Sie agieren meist im Verborgenen: Kinder und Jugendliche, die zu Hause einen kranken Elternteil, betagte Grosseltern oder beeinträchtigte Geschwister pflegen oder betreuen. Knapp acht Prozent aller Kinder zwischen zehn und fünfzehn Jahren sind «Young Carer», junge Pflegende. Donnerstag, 20. September 2018, 20.05 Uhr, SRF 1
«DOK-Sendung»: Schwere Last auf schmalen Schultern – Wenn Kinder Angehörige pflegen
Die DOK-Sendung gibt diesen jungen Pflegerinnen und Pflegern ein Gesicht: Die Mutter der zwölfjährigen Sarah Ketterer leidet unter rheumatoider Arthritis – eine Erkrankung der Gelenke, die schubweise verläuft und heftige Schmerzen verursacht. Wenn es ihrer Mutter schlecht geht, kümmert sich Sarah um den Haushalt, richtet Medikamente und hilft bei der Körperpflege. Viel Arbeit für eine Zwölfjährige. Doch viel schwerer trägt Sarah an der Sorge um die Mutter: «Ist Mami noch da oder im Spital, wenn ich aufwache oder von der Schule nach Hause komme?» Dieser Gedanke begleitet Sarah durch den Tag und lässt sie in der Nacht schlecht schlafen.

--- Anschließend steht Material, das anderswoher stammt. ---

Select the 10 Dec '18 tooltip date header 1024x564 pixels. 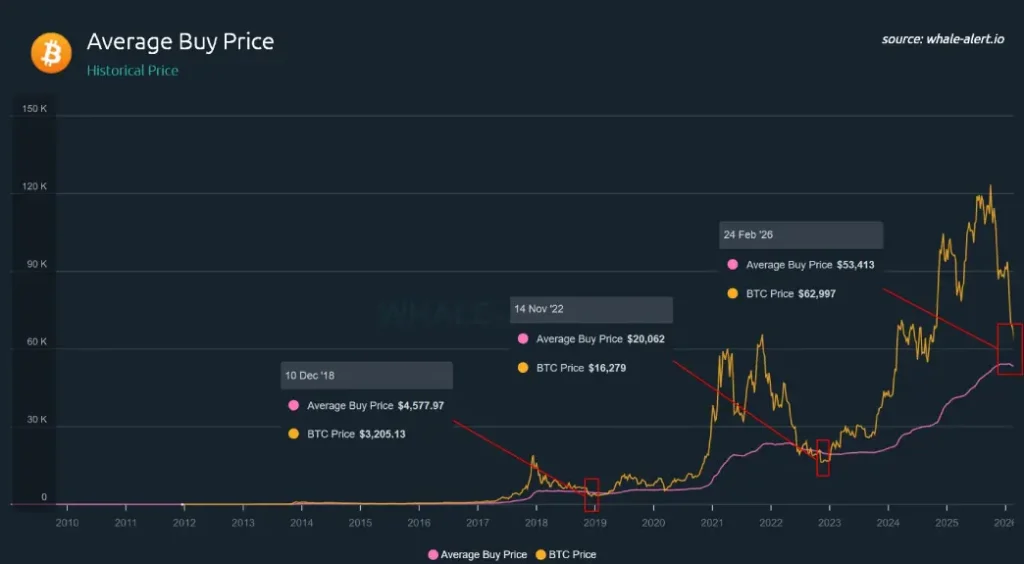pos(366,376)
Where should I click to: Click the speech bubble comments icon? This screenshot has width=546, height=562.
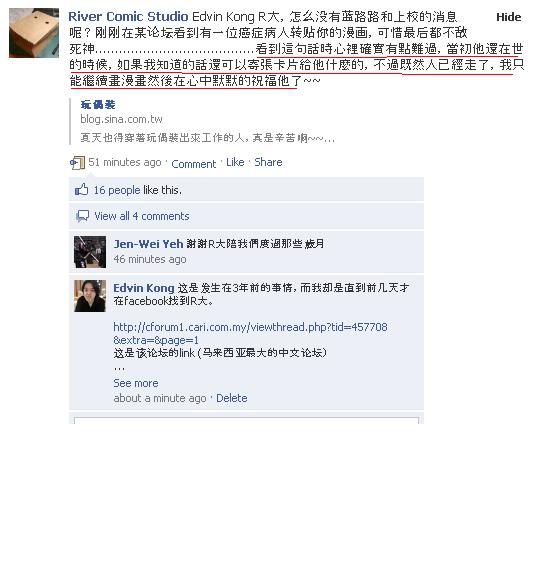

«Young Carer» agieren meist im Verborgenen. Die betroffenen Kinder wollen ihre Familien schützen und erzählen aus Scham oder Angst vor Einmischung Aussenstehenden nichts von ihrer belastenden Situation. Auch die Lehrer von Anja, 28, wussten nicht, warum deren schulische Leistungen nach dem Wechsel in die Oberstufe immer schlechter wurden, warum der Teenager sich mehr und mehr zurückzog. Denn Anjas Mutter war an Hepatitis C erkrankt. Nach erfolglosen Therapien verlor die 39-jährige Mutter dreier Kinder ihren Lebensmut und wurde depressiv. Anja versorgte an ihrer Stelle die Familie, kochte, putzte und übernahm, so gut es ging, die Mutterrolle für die kleine Schwester. Diese Erfahrung habe ihr ihre äussersten persönlichen Grenzen aufgezeigt – «Grenzen, die man eigentlich gar nicht kennenlernen möchte», erzählt Anja «DOK»-Autorin Helen Arnet.
«’Young Carers‘ wollen nicht als Opfer gesehen werden. Sie wollen unsere Wertschätzung und unser Verständnis», sagt Agnes Leu, Leiterin des Forschungsprogramms Young Carers. Um den betroffenen Kindern und Jugendlichen den Rücken stärken zu können, müssen Lehrpersonen, Lehrmeister, Ärzte und Pflegende erst einmal für die Thematik sensibilisiert sein. Denn nur so können diese Fachpersonen das Gespräch mit den jungen Pflegenden suchen, die oftmals negativ auffallen, indem sie zu spät kommen, übermüdet und unkonzentriert sind. «Es braucht dringend politische und gesellschaftliche Massnahmen, damit ‚Young Carers‘ in Schule, Ausbildung und Beruf unterstützt werden können», sagt Agnes Leu, deren oberstes Ziel die Chancengleichheit für «Young Carers» ist. Mit einer grossen Onlinebefragung, die erstmals verlässliche Daten über pflegende Kinder und Jugendliche liefert, ist ein erster Schritt in diese Richtung getan.
Auch Joël Fehr, 15, aus Flamatt ist «Young Carer», seit er denken kann: Sein älterer Bruder Alain, 17, und sein jüngerer Bruder Olivier, 10, haben beide das Down-Syndrom. «Ich will, dass meine beiden behinderten Brüder genauso auf ihre Kosten kommen wie ich.», sagt Joël. Darum nimmt er seinen älteren Bruder Alain mit in den Schwimmclub und spielt mit ihm Klavier. Er betreut die Brüder, wann immer seine Eltern Unterstützung brauchen. Dass er dabei auch Windeln wechselt, Essen eingibt und bei der Körperpflege hilft, ist für «Young Carer» Joël eine Selbstverständlichkeit.